Thursday, January 19, 2012

Does Your Senior Dog’s Ears Hear as Well as They Used to?

A dog’s ears can be sensitive at any age. It is important to keep vigilant as your dog ages to be certain that minor ear discomfort doesn’t become a life changing situation. Several things can cause problems for your older dog’s ears. Parasites and mites are a common, well known issue but allergies can cause ear itching and swelling too. Bacteria and yeast can grow in a dog’s ears after lake or a trip to the groomers if the ears aren’t sufficiently dry. And then hormonal changes as a dog matures can bring on thyroid conditions which can trigger ear infections in the older dog.

Signs of Ear Problems
  • Bad smell or odor
  • Excessive scratching of the ears
  • Sensitivity to petting of ears; often a signal that it is painful
  • Constant tilting/shaking of the head to one side
  • Black or yellowish discharge
  • Redness inside the ear flap or canal
  • Changes in behavior like listlessness, depression or irritability
  • Accumulation of dark yellow to brown wax
  • Loss of balance and disorientation
  • Bleeding or discharge resembling coffee grounds
While nothing will replace a visit to your vet to address any serious hearing or ear concerns, there are some tools that a senior dog owner can use to keep your dog’s ears in tip top shape.
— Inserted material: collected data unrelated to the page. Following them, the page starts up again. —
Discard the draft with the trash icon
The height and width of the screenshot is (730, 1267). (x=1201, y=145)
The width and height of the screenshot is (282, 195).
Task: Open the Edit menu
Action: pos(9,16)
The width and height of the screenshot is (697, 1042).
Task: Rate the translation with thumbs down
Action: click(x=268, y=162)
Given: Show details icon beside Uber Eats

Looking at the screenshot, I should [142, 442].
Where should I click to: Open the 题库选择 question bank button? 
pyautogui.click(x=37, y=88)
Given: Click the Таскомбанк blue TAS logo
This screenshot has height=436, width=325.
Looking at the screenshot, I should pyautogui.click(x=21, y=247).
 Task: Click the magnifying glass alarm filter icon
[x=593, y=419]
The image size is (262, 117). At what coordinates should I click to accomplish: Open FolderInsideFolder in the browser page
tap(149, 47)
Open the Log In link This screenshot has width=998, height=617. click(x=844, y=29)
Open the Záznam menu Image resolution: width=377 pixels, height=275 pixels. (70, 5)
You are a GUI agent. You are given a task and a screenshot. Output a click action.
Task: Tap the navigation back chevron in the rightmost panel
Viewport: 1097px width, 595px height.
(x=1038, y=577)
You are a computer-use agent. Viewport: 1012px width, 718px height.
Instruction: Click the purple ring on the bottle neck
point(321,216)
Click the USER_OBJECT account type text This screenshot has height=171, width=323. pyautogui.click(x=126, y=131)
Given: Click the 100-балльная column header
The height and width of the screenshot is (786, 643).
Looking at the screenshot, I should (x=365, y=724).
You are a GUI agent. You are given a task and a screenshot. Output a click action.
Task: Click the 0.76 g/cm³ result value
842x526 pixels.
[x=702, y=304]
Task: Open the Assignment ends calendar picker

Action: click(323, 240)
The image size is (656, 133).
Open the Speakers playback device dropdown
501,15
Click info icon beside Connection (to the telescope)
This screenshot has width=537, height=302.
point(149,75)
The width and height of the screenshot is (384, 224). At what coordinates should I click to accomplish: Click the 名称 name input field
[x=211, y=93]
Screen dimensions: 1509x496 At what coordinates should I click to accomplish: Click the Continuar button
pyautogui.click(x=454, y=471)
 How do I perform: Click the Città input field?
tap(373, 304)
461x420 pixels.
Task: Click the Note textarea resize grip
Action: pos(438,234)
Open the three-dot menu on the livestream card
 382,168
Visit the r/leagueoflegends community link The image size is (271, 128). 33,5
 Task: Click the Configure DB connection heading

Tools to Protect Older Dog Ears

Otoscope – The same tool your vet uses to see inside a dog’s ear canal will give you a better view of the inside of your pet’s ear.
Cleansing Pads & Solution- Keeping your pet's ears clean and dry is your best defense against ear infections.
Drying Agents – Prevent bacterial growth after a swim in the lake or a bath.
Ear Mitacide - If itchy ears are accompanied by a black, crumbly discharge, there's a good chance your pet has ear mites. Pyrethrin or Ear Miticide can eliminate these irritating, common parasites.